すると、彼は顎に手を当てこちらをじろじろと観察し出した。
「というか、お前たちどこかで見たような……?」
「そういえば見覚えがあるな……、特にこっちの可愛い娘の方」
レリは居心地悪そうに俺の袖を引いた。
「知り合い?」
「いや……」
俺が口ごもっていると、ふいにフックスがポンと手を打った。
「んー? あっ、思い出した! あの時の田舎から出てきた幼馴染みカップルじゃねえか!」
「警備隊には来んなって言っただろうが!」
「し、しかも……しかも可愛い彼女と一緒に勤務だとぉ? 舐めやがって、舐めやがってぇぇぇ!」
「羨ましい、妬ましい……、俺もこんな風に一緒に警備をしてくれる彼女が欲しかった……」
「それを貴様……! 当て付けか! モテない俺たちに対する当て付けかぁ!」
フックスに肩をガクガクと揺すられながら、俺はこの二人と組んでの魔物狩りに、前途多難を感じずにはいられなかったのであった。
◆
ソレは、液体に満たされた不思議な筒の中でまどろんでいた。
筒は一面銀色にコーティングされた部屋の壁際に並べられており、中にはコボルトやオーガ、リザードマンなど様々な魔物がソレと同じように心地よさそうに漂っている。

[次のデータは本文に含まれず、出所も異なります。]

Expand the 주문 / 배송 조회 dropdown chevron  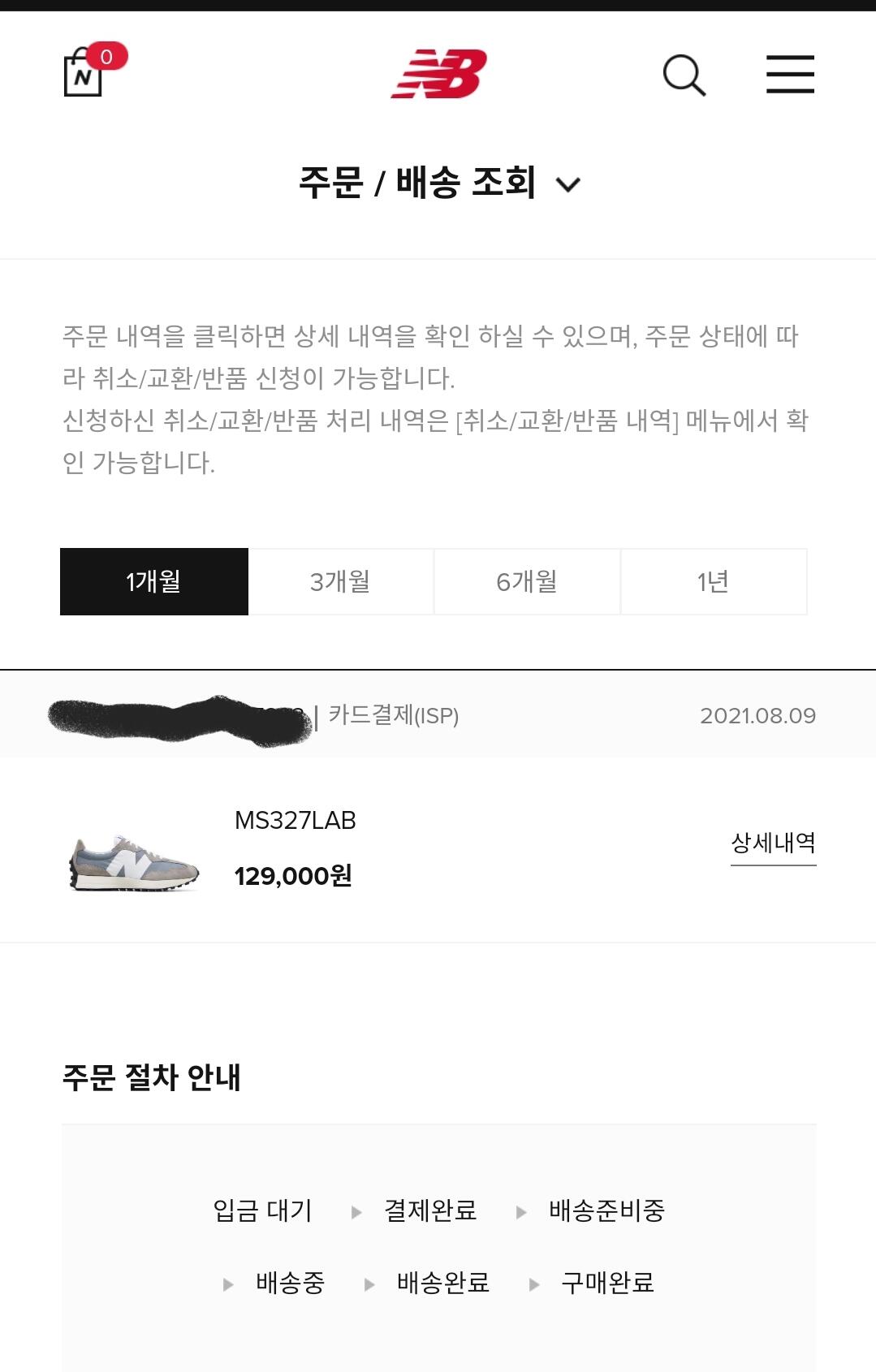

ソレもいつもは彼らと共に眠りについているのだが、時折こうしてふと目が覚めることがあった。
「(ふむ、HM1はの経過は非常に良好のようだな)」
何者かの話声が聞こえたような気がしたソレがそちらを見ると、そこには❝神❞がいた。
彼らの種族に伝わる伝承に出てくる、彼らを生み出し力を与えてくれる❝銀の神❞。
ソレは神に向けて祈りの言葉をささげたが、残念ながら神たちはソレに気づかなかった。
仕方がない、神と直接話してみたかったが彼らの話を聞いて仲間への土産としよう。ソレは神たちの話に耳を傾けた。
神たちは、光る板を前に何かを話し合っているようだった。
板には一組の人間のオスとメスを映し出しており、神たちの話はその人間たちに付いてのようだった。

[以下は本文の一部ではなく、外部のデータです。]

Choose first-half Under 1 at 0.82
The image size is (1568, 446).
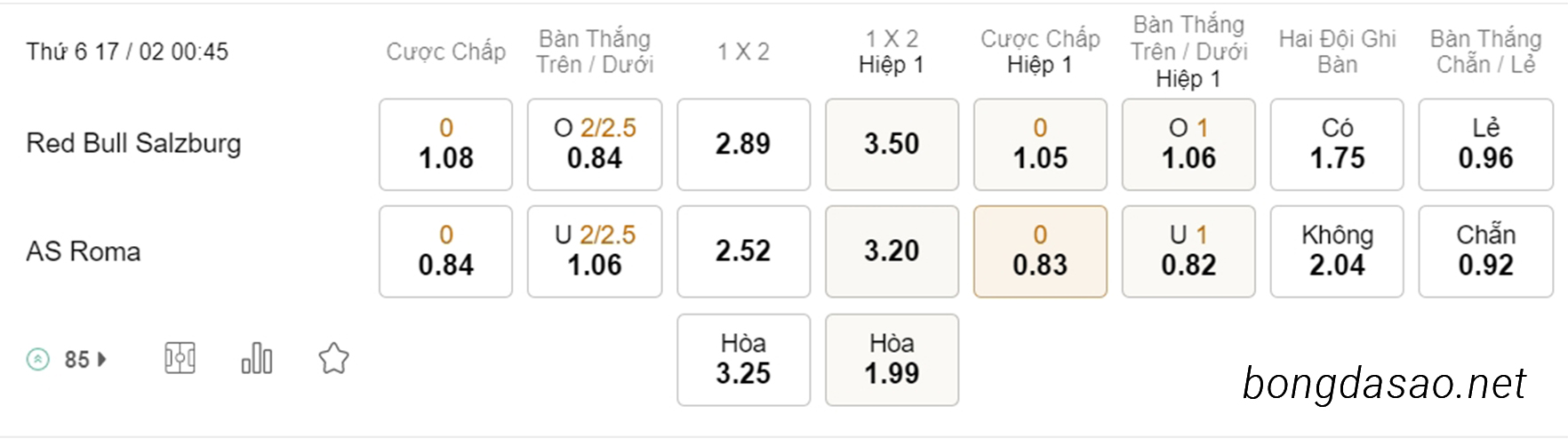1188,251
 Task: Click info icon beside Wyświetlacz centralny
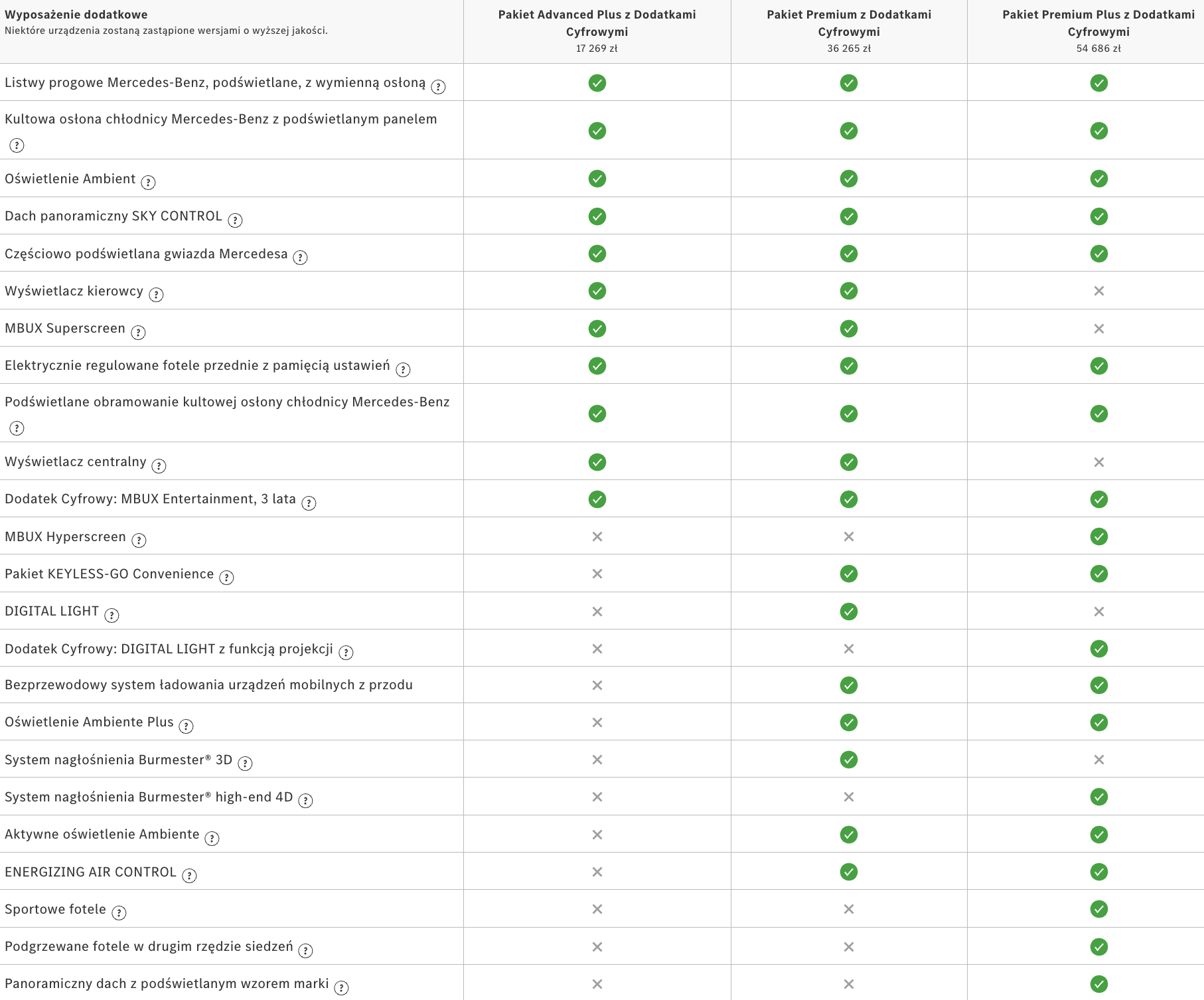coord(159,465)
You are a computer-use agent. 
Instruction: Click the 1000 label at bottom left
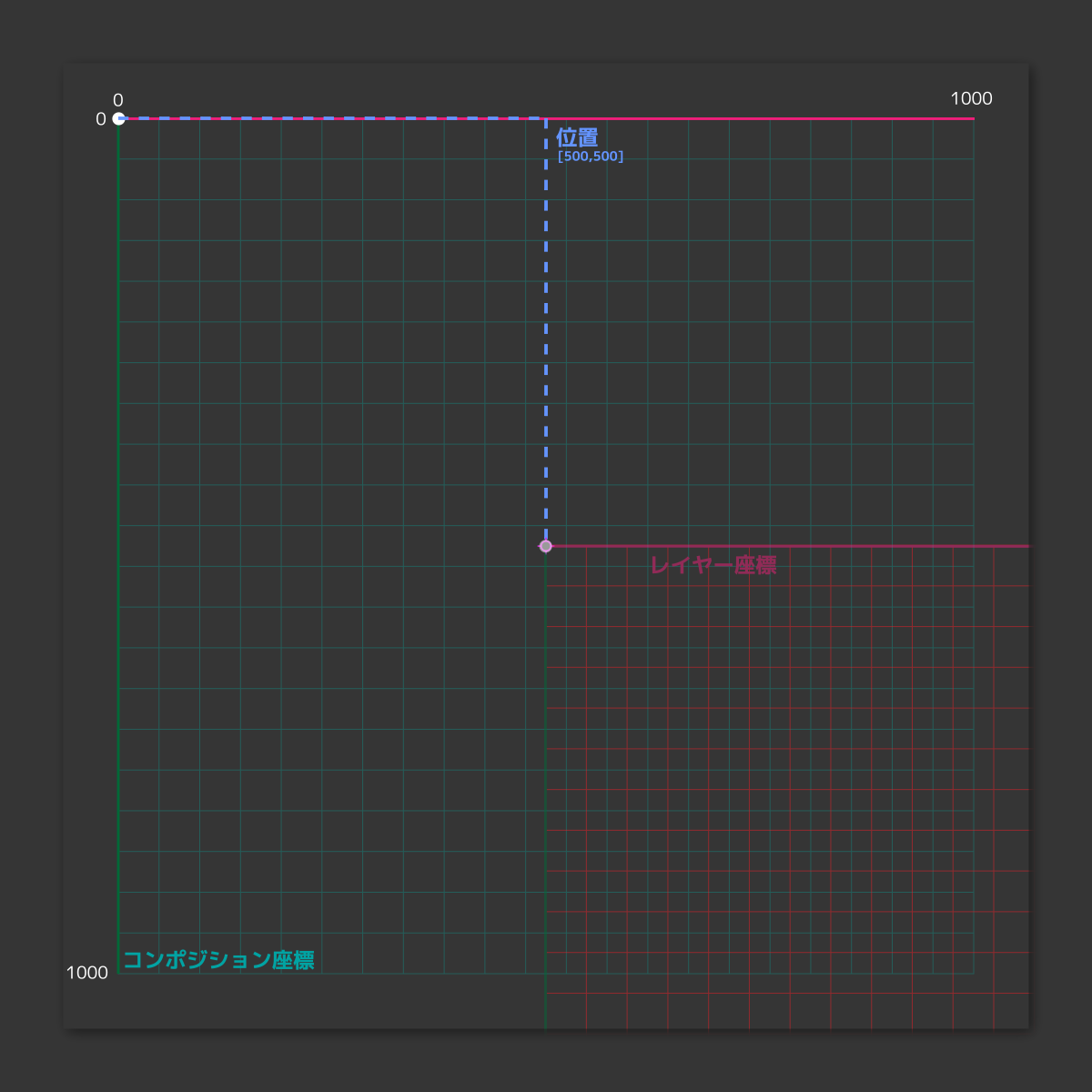point(87,973)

「(HM1は早くもパワールビーの力を扱えるようになったようだな)」
「(うむ、極一般的な個体だったというのに、凄まじい身体能力だ)」
「(脳内に埋め込んだAIも正常に作動しているようだな)」
「(AIにはデータの収集及び、能力行使の補助をさせている。今後は安定した能力の発動が観測できるはずだ)」
「(HF1方はどうだ? HM1と似通った環境下にあるのだろう?)」
「(覚醒の兆候は見られないな。あちらはまたHM1とは違った試みだから、同じ状況かというだけではだめなのかもしれん)」
「(むぅ。ではMシリーズの方はどうだ)」
「(そちらは順調だ。Hシリーズと異なりすべての個体が適合に成功した。すでに覚醒済みの個体も一体確認している)」
「(それは素晴らしい)」
「(ただ、少し問題もある)」
「(何だ?)」
「(Mシリーズの一体が力を得たことによりそれの率いる種が生態系のバランスを大きく崩しつつある)」
「(それの何が問題なんだ? 良い実験データじゃないか)」
「(このままでは遠からずHM1の居住地域にその余波が押し寄せてくる)」
「(ほう、それは……)」
「(HM1を離れた地域に隔離するか?)」
「(……いや、むしろソイツとぶつかるように調整してみよう)」
「(なに?)」
「(より危機的状況に陥ることにより、HM1にどのような変化が生まれるか知りたい。それにうまくいけば……)」
「(HF1の覚醒も見られるかもしれない、か。よし、じゃあその方向で調整してみよう)」
やがて神たちはソレのいる部屋から立ち去って行った。
部屋に静寂が戻る。
ソレは満足していた。今日はたくさん神たちの話す姿を見られたからだ。話している内容はさっぱりだったが、それがまた神秘的だ、と思った。
ソレは自分たちの言語が神と同じ言語である偶然を感謝しながら、再び深い眠りについた。